Hi! This is my first post, even though I have lurking for quite a while. I felt I needed to warn you all about the covers. After reading the reviews on the $18 ebay covers I decided to go ahead and purchase the red one to hold me over until nicer ones came out. I usually read at night in bed, but today I tool it out in the light to show someone. I noticed red on the front. I took the Kindle out of the case and the entire back is stained red. I tried to get it off with a magic eraser but it won't budge. I am so upset! Don not buy these covers! http://cgi.ebay.com/Amazon-Ebook-Kindle-3-Leather-Case-Cover-Jacket-Red-/280572702060?pt=LH_DefaultDomain_0&hash=item41536fad6c


----------



## kari (Feb 15, 2009)

Wow, I'm sorry this happened to you and your poor Kindle, but thanks for joining up and warning others about those covers.


----------



## leslieray (Mar 16, 2010)

I'm so sorry about your now stained Kindle. That's really sad, since the covers look like such a nice deal.


----------



## drenee (Nov 11, 2008)

Welcome to Kindleboards.  Thank you for the warning.
deb


----------



## krystalspin (Apr 4, 2010)

Get some Goo-Gone and apply/wipe off with soft cloth.  This removed black (also from over-stained leather) from my white K2 that I was sure was permanent.  I wasn't even trying to get the black off as I was sure it was permanent, but was cleaning the residue from an off-brand (eBay "brand") of skin! But it made the Kindle look like new!

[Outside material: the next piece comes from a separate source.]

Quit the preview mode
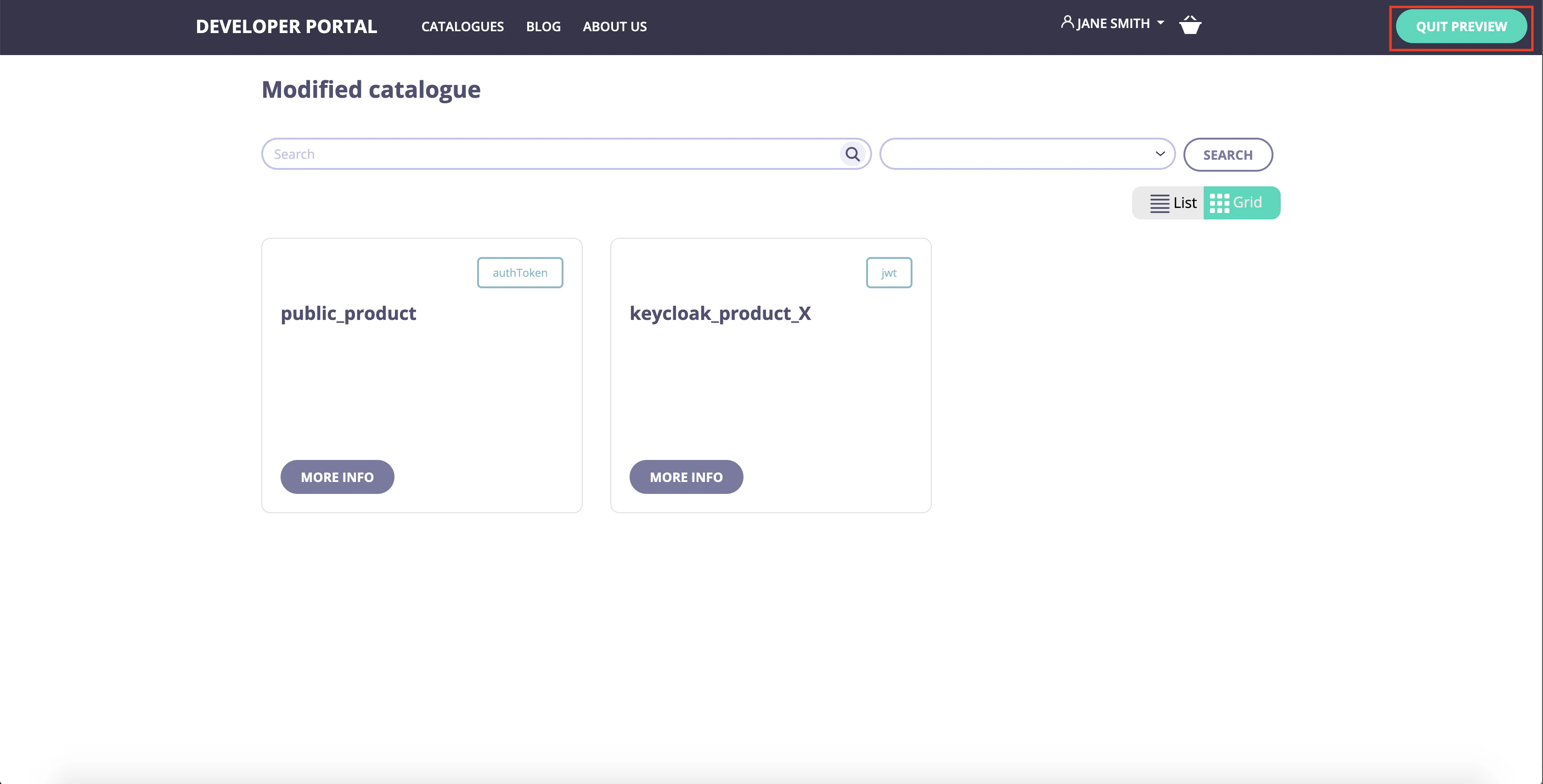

After you have cleaned it with GG, wipe it down with some screen cleaner because there is just a little greasy residue from the GooGone, or so it seemed to me.  Spray the cloth not the Kindle.  Then apply a nice Decal Girl skin with some red in it if you want the matte finish, or any color in the glossy finish -- that's if you want to keep using your red cover.

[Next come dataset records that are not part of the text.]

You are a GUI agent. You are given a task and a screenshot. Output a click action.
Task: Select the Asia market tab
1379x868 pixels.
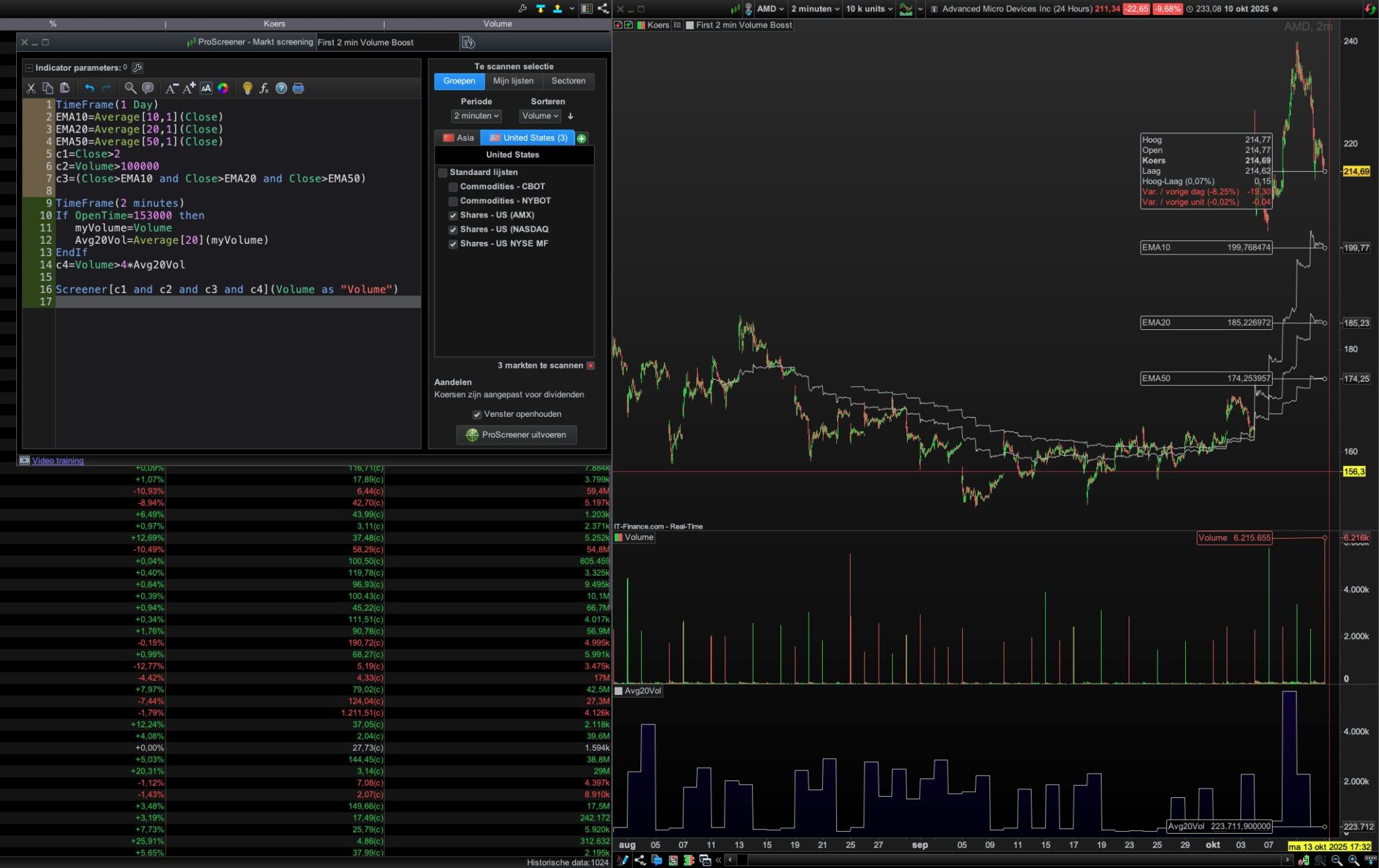click(458, 137)
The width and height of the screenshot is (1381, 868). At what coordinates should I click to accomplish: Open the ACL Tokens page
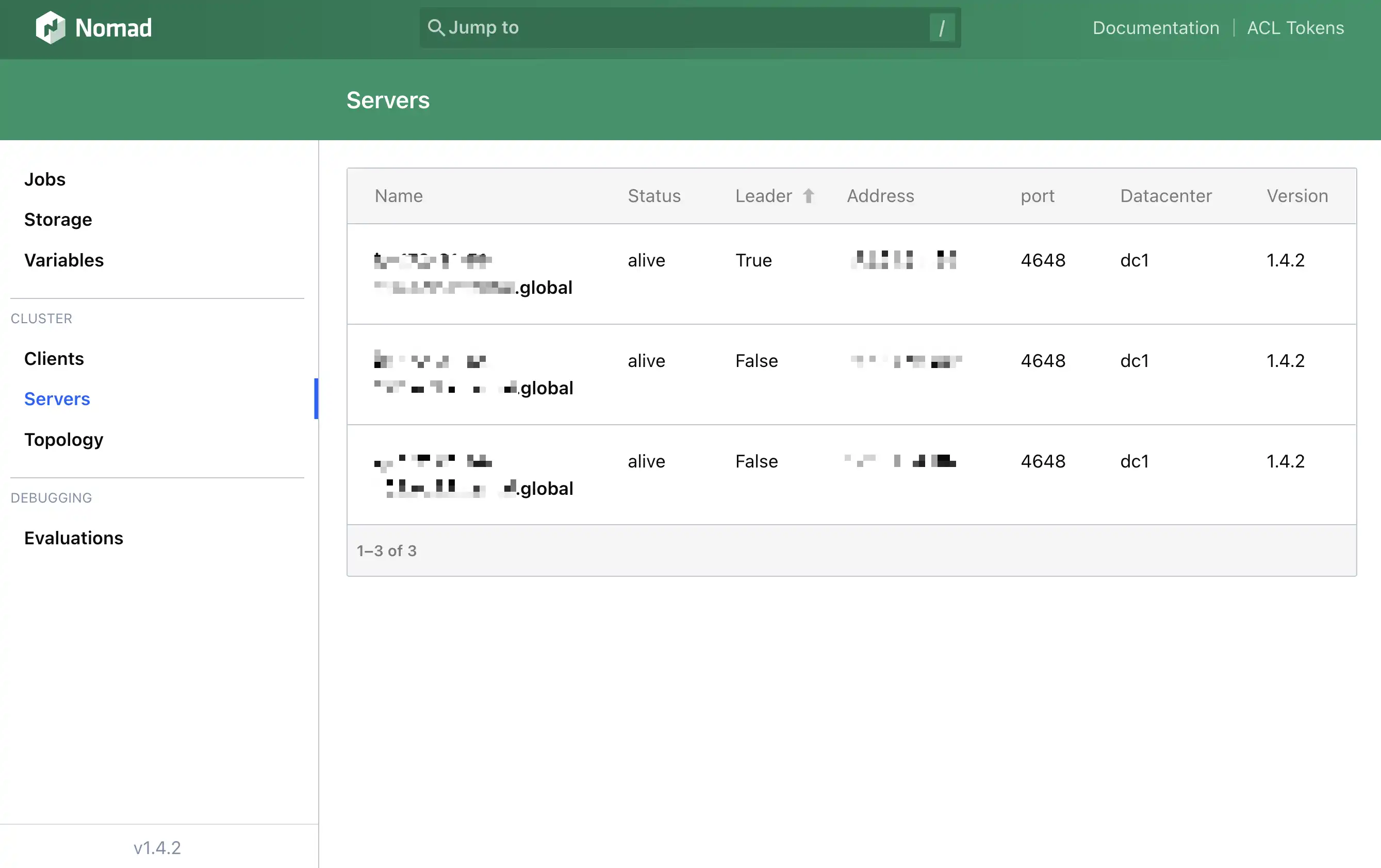click(x=1295, y=27)
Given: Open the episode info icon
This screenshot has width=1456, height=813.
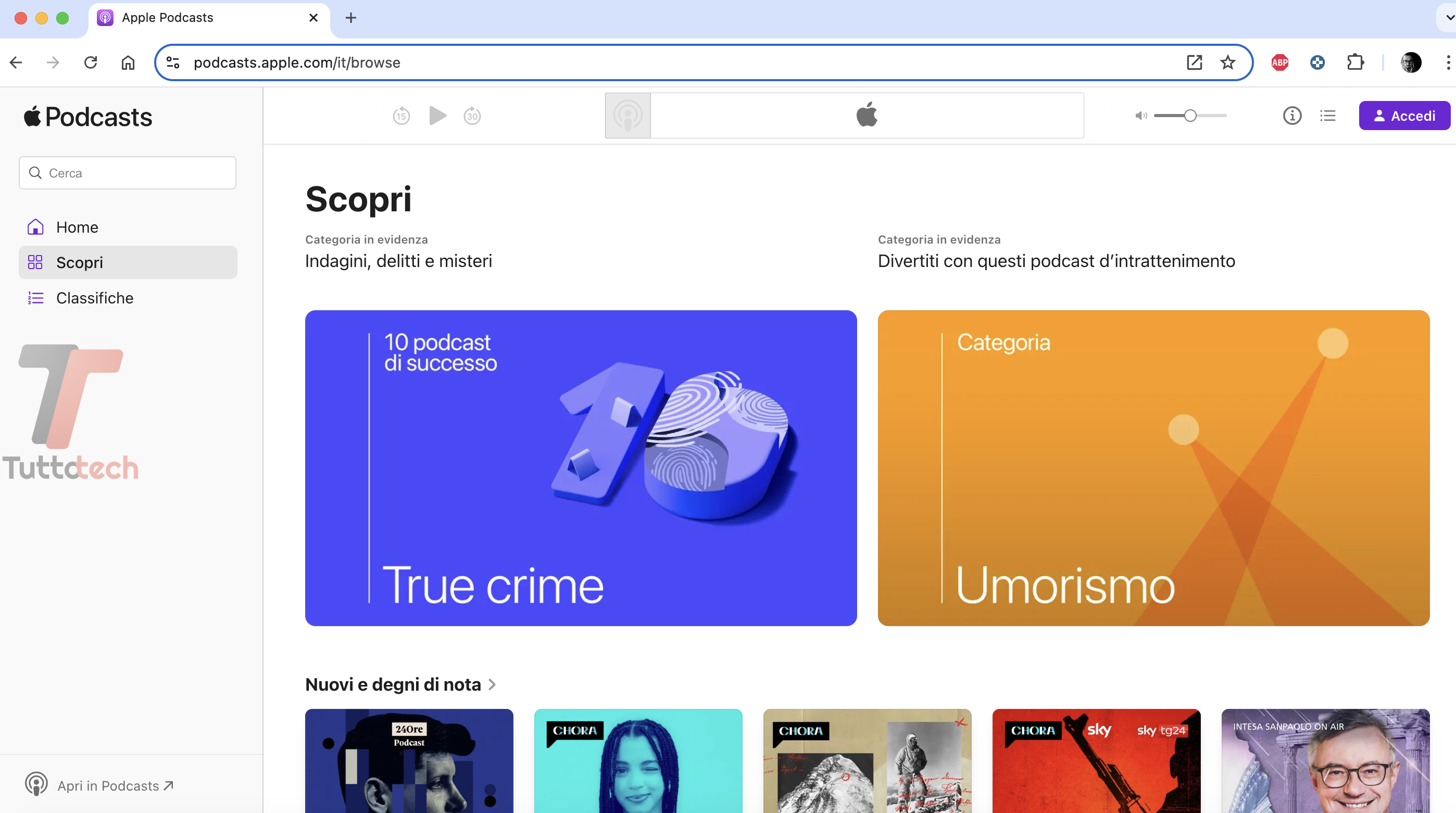Looking at the screenshot, I should 1292,116.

Click the Affiliates/DecalGirl link in the banner above when you go to buy your skin; then KindleBoards gets a few pennies of the sale. I'm off to get one myself!


----------



## LCEvans (Mar 29, 2009)

Thanks so much for the information about the cover staining and about the Goo-Gone. I'm planning to get my husband a K3 for Christmas and now I know to get a skin right away to protect the outside. He'll be choosing his own cover and I'll be sure to tell him about the staining.

Linda


----------



## PG4003 (Patricia) (Jan 30, 2010)

I don't think all covers from Ebay are like this.  I've bought two covers from Bundle Monster and they didn't fade onto my Kindle.


----------



## Silver (Dec 30, 2008)

Thanks so much for the warning.  I own the same cover in pink, and have not noticed any staining - but I have a graphite Kindle.  Either the pink doesn't rub off like the darker colors or the graphite doesn't show it.  I was thinking about buying another of these covers, but I guess I'll choose something a little better instead.  Hope you manage to get the red off your Kindle, and thanks again for making that first post a useful warning for your fellow KBers.


----------



## 4myB (Oct 10, 2010)

Thank you for the welcome greetings and thanks, krystalspin, for the tip.  Unfortunately the Goo Gone didn't work on the back.  I managed to get the red off the front with the magic eraser, but the color on the back won't budge.  

I'm sure it's not every cover on Ebay, I posted the link to the one I purchased.


----------



## R. M. Reed (Nov 11, 2009)

Does eBay itself have a brand now, or are you talking about something sold on eBay by someone else? There are tons of stores on eBay with stuff from Asia that may or may not be good, you do have to be careful.


----------



## kari (Feb 15, 2009)

She posted the link so everyone could see which ones she is referring to....of course it's not all covers sold on eBay.


----------